Y-a-t-il des statistiques générales ? Ou particulièrement pour la France sous l'occupation nazie ?
Merci.
Réponse du Guichet

Selon les sources, on estime qu'il pouvait y avoir entre 300 000 et 400 000 résistants, soutenus activement par une partie de la population française.
Un fichier réalisé en 1945 par le service du contre-espionnage de l'armée recense 96 492 personnes soupçonnées d'avoir collaboré avec l'Allemagne. Si on additionne les condamnations prononcées par les cours de justice et les chambres civiques, on peut dénombrer un peu plus de 145 000 personnes reconnues comme collabos.
Entre ces deux courants, l'opinion publique passe de la stupeur (été 1940) à l'attentisme, avant que survienne la rupture en 1942.
Bonjour,
Combien y avait-il de résistants en France sous l'occupation ?

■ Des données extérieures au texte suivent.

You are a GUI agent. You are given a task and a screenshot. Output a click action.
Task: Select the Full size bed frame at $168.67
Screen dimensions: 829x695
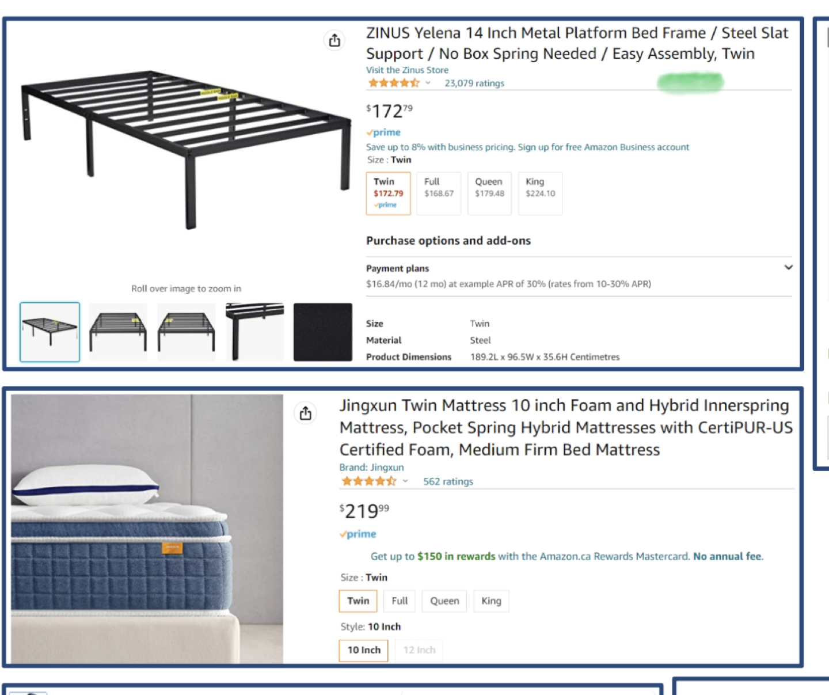click(x=439, y=193)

L'article de John Sweets, Les historiens anglo-américains et la résistance française, publié dans l'ouvrage dirigé par Laurent Douzou Faire l'histoire de la Résistance, fournit une estimation :
Gordon Wright, qui fait autorité parmi les historiens américains de l'histoire de France du XXe siècle, [...] écrivait [...] que la Résistance française avait approximativement inclus deux pour cent de la population française totale, et [...] c'est en se fondant sur cet article que Robert Paxton a façonné le chiffrage qu'il a utilisé pour soutenir qu'il y avait eu, en réalité, plus de collaborateurs que de résistants en France. [...]
Plus importante probablement, mais moins remarquée à l'époque, cette notation de Wright : " Combien de résistants authentiques il y eut en France, cela demeure une question de conjecture et de définition. " Wright fondait sa propre estimation principalement sur le nombre de cartes de combattants volontaires de la résistance délivrées par le ministère des anciens combattants (170 000 cartes à cette époque) auquel il ajoutait les déportés et internés et " les martyrs - ceux qui n'ont pas survécu pour postuler au statut de héros ", pour parvenir à environ 400 000 résistants, ou deux pour cent de la population.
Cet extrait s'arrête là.